All of lore.kernel.org
 help / color / mirror / Atom feed
From: gaoxu <gaoxu2@honor.com>
To: Barry Song <21cnbao@gmail.com>
Cc: Mike Rapoport <rppt@kernel.org>,
	Andrew Morton <akpm@linux-foundation.org>,
	"surenb@google.com" <surenb@google.com>,
	"linux-mm@kvack.org" <linux-mm@kvack.org>,
	"linux-kernel@vger.kernel.org" <linux-kernel@vger.kernel.org>,
	yipengxiang <yipengxiang@honor.com>
Subject: 回复: [PATCH] mm: simplify zone_idx()
Date: Sat, 12 Apr 2025 10:06:43 +0000	[thread overview]
Message-ID: <c915776e308f49e7867ecb50afa44d36@honor.com> (raw)

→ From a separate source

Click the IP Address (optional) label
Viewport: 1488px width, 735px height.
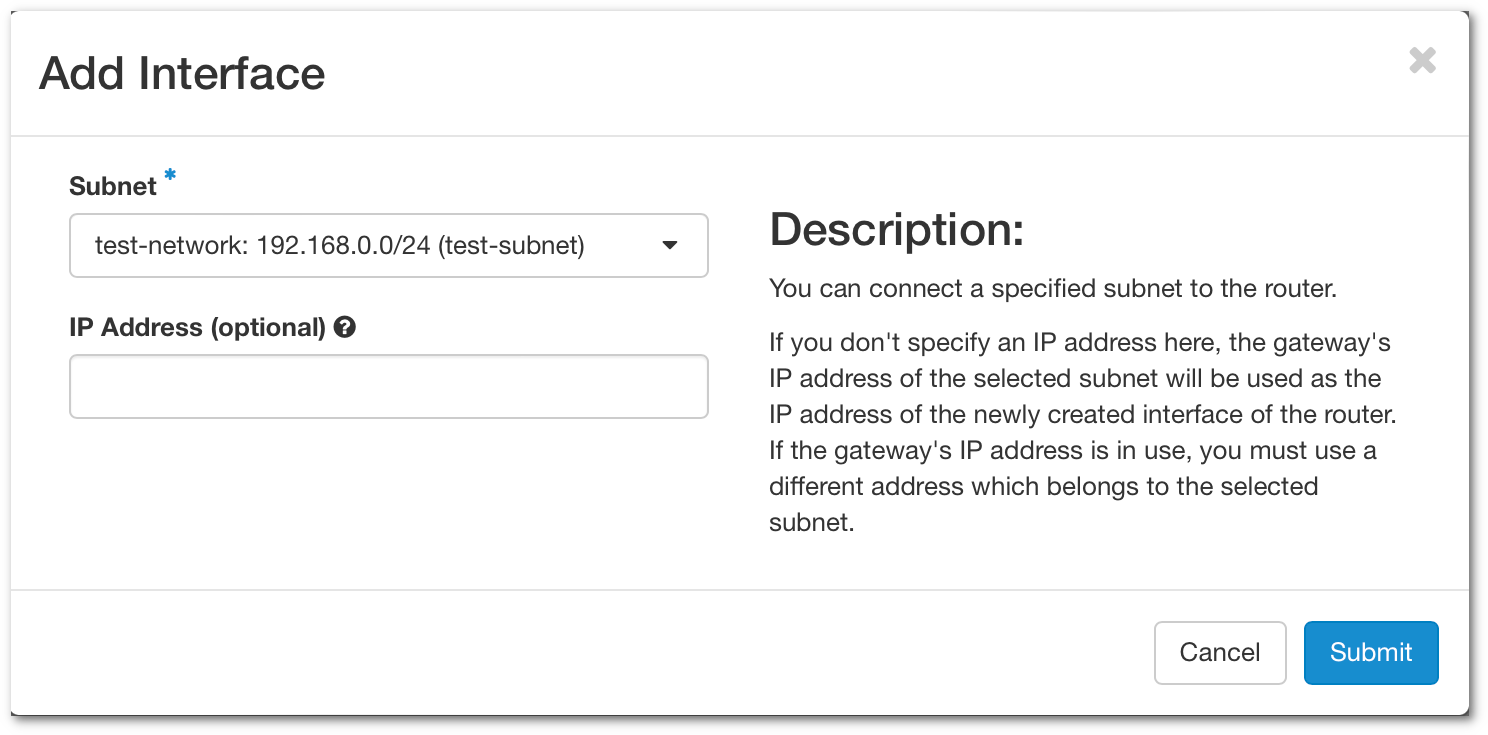pos(197,327)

In-Reply-To: <CAGsJ_4xDc_5q8dBYVq-Ga0iKJD9pTQdYSHrKw8R=1RHNb4+r7Q@mail.gmail.com>

> 
> On Sat, Apr 12, 2025 at 8:34 PM gaoxu <gaoxu2@honor.com> wrote:
> >
> > >
> > > On Fri, Apr 11, 2025 at 2:42 AM Mike Rapoport <rppt@kernel.org> wrote:
> > > >
> > > > Hi,
> > > >
> > > > On Thu, Apr 10, 2025 at 12:03:00PM +0000, gaoxu wrote:
> > > > > store zone_idx directly in struct zone to simplify and optimize
> > > > > zone_idx()
> > > >
> > > > Do you see an actual speed up somewhere?
> > Almost negligible. my simple code tests showed the patch provides an average
> improvement of ~0.02%.
> > Thus, in the Android 15-6.6 kernel, I confidently retained the original zone_idx
> function.
> > (https://android-review.googlesource.com/c/kernel/common/+/3578322/2/m
> > m/page_alloc.c#770)
> >
> > This patch only eliminates 2-3 assembly instructions, making it
> > challenging to observe measurable performance benefits.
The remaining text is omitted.